El titánico trabajo que ha desarrollado el movimiento feminista en las últimas décadas está dando sus frutos. Poco a poco, mucho más despacio de lo que desearíamos pero los resultados se van notando. El 8 de marzo del pasado año es prueba de ello: hicimos historia, y este año a salir a la calle de manera masiva.

Para nosotras, que militamos en política, el feminismo es práctica política. Para nosotras, que somos socialdemócratas, el feminismo es la garantía de que la justicia social llegará a todas las personas, porque, como dijo Angela Davis, “el feminismo es la idea radical de que las mujeres somos personas”, y como tal, dueñas de todos los derechos individuales y colectivos.
El 8 de marzo vamos a volver a hacer huelga y participar en cada concentración y manifestación de nuestros pueblos y ciudades porque es innegable que el feminismo presente en la calle constituye el verdadero motor del cambio, pero para que estos se conviertan en transformaciones que afecten a personas concretas deben llegar a las instituciones.

La discriminación que sufrimos las mujeres no forma parte del orden natural de las cosas ni viene dada por designio divino. Es consecuencia de decisiones tomadas durante siglos y, más recientemente, por instituciones, generalmente dirigidas por hombres. De igual forma, las instituciones deben tomar decisiones sobre políticas de igualdad que supongan un cambio cualitativo para las mujeres y deben ser también dique de contención frente a movimientos involucionistas.

Dos movimientos íntimamente unidos, como son el republicanismo y el feminismo están cambiando la política en el Estado. No se han conseguido los objetivos, está claro, pero algo ha cambiado. Las acusaciones que reciben ambos movimientos son la mejor prueba de que la lucha por la igualdad tiene capacidad para remover conciencias y derribar muros: “Cuidado, que estáis haciendo crecer el fascismo”, nos dicen. “Cuidado, que si seguís reivindicando más derechos, os podéis quedar sin nada”, nos quieren decir. ¿Todo o nada? Nosotras lo queremos todo, para nosotras y para nuestros pueblos.
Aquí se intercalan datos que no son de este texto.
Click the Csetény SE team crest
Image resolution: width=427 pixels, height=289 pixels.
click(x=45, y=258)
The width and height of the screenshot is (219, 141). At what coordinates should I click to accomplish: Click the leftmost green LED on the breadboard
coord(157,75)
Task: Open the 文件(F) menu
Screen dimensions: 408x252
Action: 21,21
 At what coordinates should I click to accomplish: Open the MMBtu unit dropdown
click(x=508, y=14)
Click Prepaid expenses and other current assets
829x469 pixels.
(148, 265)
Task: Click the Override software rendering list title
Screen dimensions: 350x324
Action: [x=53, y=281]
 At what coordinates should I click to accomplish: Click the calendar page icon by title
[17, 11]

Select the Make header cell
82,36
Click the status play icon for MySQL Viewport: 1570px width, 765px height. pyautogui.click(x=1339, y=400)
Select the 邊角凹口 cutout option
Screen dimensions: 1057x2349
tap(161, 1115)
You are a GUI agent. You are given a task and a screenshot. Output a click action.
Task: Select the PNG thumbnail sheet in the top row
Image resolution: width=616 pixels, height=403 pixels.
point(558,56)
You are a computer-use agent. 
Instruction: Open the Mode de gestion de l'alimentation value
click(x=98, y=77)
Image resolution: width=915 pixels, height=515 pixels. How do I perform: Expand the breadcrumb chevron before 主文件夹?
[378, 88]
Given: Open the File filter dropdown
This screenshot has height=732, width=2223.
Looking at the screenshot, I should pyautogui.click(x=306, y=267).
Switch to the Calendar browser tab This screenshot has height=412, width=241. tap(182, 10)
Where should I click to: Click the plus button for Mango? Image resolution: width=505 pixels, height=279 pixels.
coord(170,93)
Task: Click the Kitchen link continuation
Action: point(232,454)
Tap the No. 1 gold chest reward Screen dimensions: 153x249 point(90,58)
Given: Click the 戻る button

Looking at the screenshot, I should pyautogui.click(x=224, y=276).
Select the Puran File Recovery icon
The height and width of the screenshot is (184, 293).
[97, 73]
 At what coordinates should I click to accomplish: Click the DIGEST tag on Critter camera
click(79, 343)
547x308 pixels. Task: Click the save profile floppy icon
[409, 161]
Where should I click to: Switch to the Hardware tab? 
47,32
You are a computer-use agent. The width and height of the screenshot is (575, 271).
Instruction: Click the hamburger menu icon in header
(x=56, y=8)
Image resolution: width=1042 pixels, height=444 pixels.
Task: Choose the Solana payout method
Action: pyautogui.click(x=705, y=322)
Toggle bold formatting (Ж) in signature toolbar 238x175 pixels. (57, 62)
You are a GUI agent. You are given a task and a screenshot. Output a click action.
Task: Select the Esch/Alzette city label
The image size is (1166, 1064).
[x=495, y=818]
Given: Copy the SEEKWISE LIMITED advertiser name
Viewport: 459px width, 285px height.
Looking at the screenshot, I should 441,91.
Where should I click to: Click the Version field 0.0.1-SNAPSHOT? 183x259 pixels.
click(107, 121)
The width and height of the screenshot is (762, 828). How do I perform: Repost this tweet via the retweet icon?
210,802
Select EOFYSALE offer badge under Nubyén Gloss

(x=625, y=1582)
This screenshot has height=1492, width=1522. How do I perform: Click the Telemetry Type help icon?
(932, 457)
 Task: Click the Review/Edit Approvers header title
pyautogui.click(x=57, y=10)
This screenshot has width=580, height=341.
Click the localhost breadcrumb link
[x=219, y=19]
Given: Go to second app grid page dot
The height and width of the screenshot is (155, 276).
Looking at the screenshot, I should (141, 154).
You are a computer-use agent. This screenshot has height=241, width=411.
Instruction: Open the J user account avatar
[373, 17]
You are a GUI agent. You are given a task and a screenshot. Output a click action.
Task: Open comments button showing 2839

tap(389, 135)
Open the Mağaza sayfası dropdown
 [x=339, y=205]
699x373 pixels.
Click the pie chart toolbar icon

No somos la razón del auge de la ultraderecha, somos el muro que le impedirá pasar, impidiendo toda discriminación. Al fin y al cabo si no exclusiones por género, no vamos a permitir ninguna otra, ni por raza ni por ninguna otra razón.

En un año electoral como pocos, el compromiso de quienes entendemos el feminismo como un movimiento político debe ir ligado a nuestros compromisos electorales. Hay muchas cuestiones ligadas al machismo que se pueden atajar desde las instituciones –locales, forales, estatales y europeas. Desde establecer paradas intermedias en los autobuses urbanos a establecer medidas concretas para acabar con la brecha salarial, por supuesto todas las políticas de lucha contra la violencia machista ,… Todo, casi todo, pasa por la política. Y quedan muchas peleas por librar, ¡y por ganar!

Y no solo en cuanto a programas electorales se refiere, que también, sino a los protagonismos, portavocías y liderazgos. Que tener una mujer candidata no sea un movimiento de marketing, como parece en algunos ámbitos. Que los equipos de trabajo integren a las mujeres, les den voz, que se hagan a su medida en cuanto a horarios, formas de trabajo, posibilidades de aportar,… Y que no permitamos una sola salida de tono, ningún deje de paternalismo, de intentar que la imagen tape a la persona.

El feminismo pretende poner en el centro a las personas, a todas independientemente de todas sus características y condicionantes, y eso trasladado a la política es justicia social, socialdemocracia, nunca capitalismo. El capitalismo fomenta la diferencia, la división social, porque para que unos tengan mucho otras tienen que tener poco, y ahí es donde el machismo hace su trabajo, porque establece la brecha salarial, la obligatoriedad de que las mujeres asuman los cuidados, la feminización de ciertos sectores, un consumismo que nos convierte en objetos, etc.
El 8 de marzo el feminismo llenará las calles. Que el 28 de abril y el 26 de mayo llene las urnas.